*** Available data ***

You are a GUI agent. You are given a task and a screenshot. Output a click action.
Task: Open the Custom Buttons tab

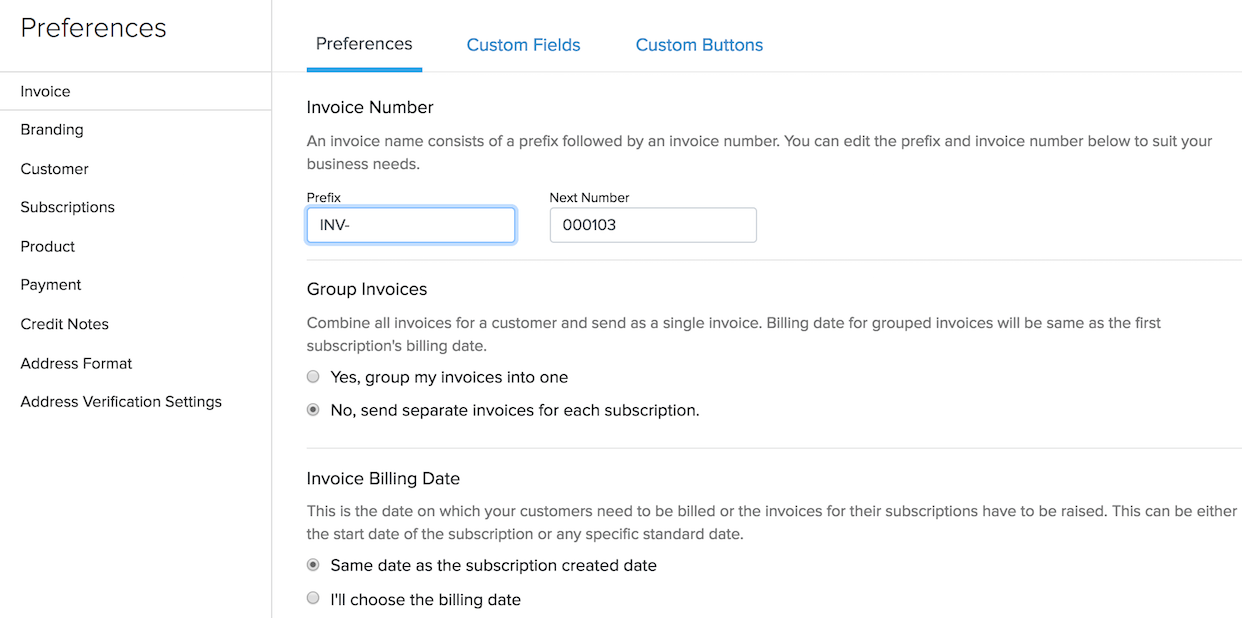(698, 44)
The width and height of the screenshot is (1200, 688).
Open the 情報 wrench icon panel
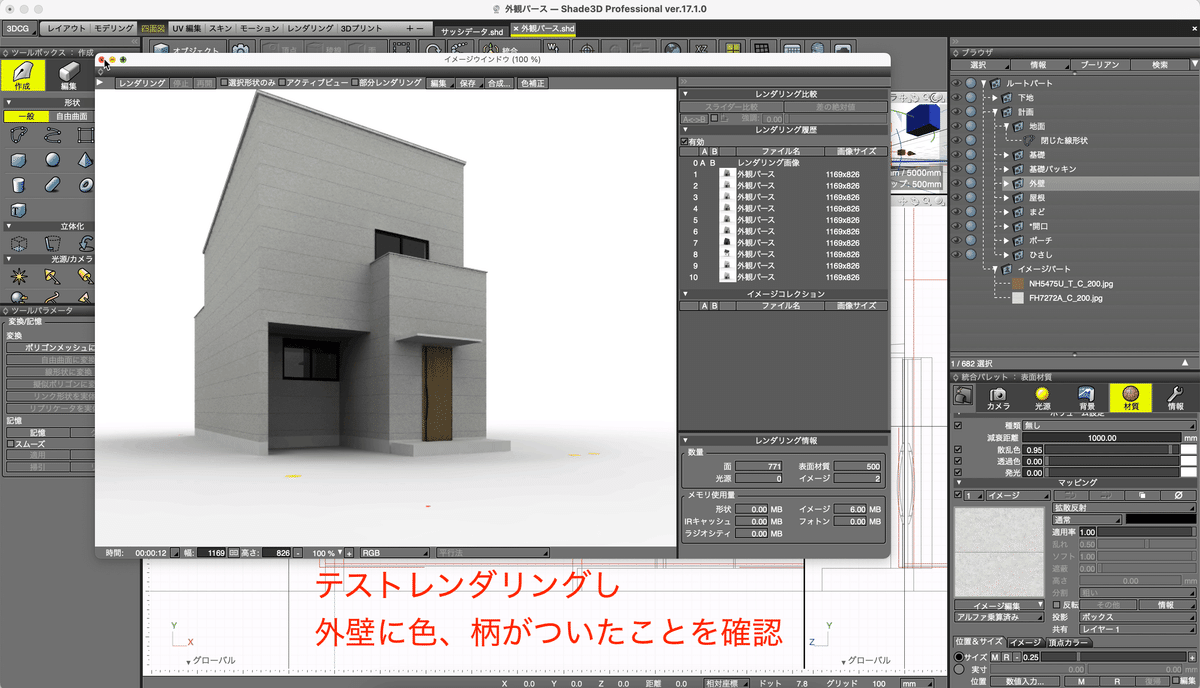[x=1176, y=397]
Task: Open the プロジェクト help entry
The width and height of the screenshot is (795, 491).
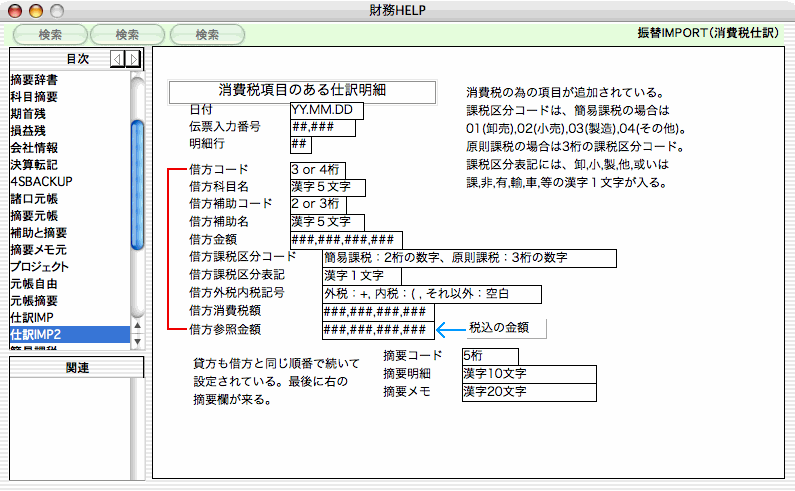Action: click(39, 267)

*** End of Available data ***

→ Work order: The answer must repeat every record exactly, with all pictures left out.

→ Final answer:
You are a GUI agent. You are given a task and a screenshot. Output a click action.
Task: Open the Custom Buttons tab

(698, 44)
The width and height of the screenshot is (1200, 688).
Open the 情報 wrench icon panel
[x=1176, y=397]
Task: Open the プロジェクト help entry
The width and height of the screenshot is (795, 491).
Action: click(39, 267)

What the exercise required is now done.